AI Red Teaming
Systematically testing AI models and systems containing AI models to identify vulnerabilities, biases, and behaviors that pose threats or risks to the systems running or using those models. It can be subdivided into two areas:
- Security Red Teaming: Assessing the robustness of the model and the system containing the model to attacks impacting traditional security properties (e.g., confidentiality, integrity, availability), either of the model itself or the system containing the model. Attacks such as adversarial inputs, model extraction, training data inference and extraction, or prompt injection as used to violate a security property are typically evaluated by a security red team. These activities typically require teams with a traditional security background to leverage findings and evaluate their impact.

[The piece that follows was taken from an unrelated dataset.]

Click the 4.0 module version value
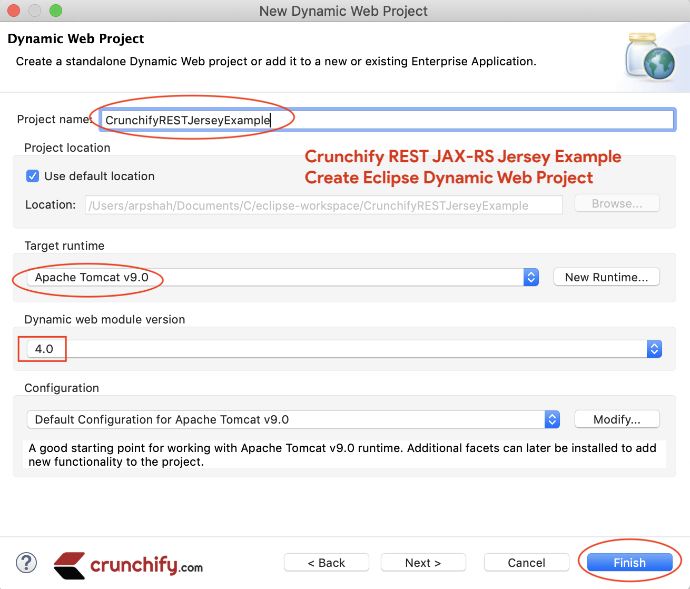Screen dimensions: 690x589 click(44, 349)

- Content-based Red Teaming: Assessing the model for unwanted behavior under adversarial manipulation, producing outputs that violate some pre-specified behavior contract for the model, either explicit (e.g., model card) or implicit. These behaviors may include outputs that are offensive, unwanted, or unsafe, including biased or racist productions, instructions on unsafe or illegal activities, making promises on behalf of the model owner, or making decisions based on protected characteristics. Common techniques involve various forms of jailbreaking and guardrail evasion. These activities typically require the support of an ethics team, a legal team, or other similar domain experts to assess the impact of findings.
Care should be taken to specify the specific subdomain of “Red Teaming”: different audiences will often make different assumptions about which form is being referred to.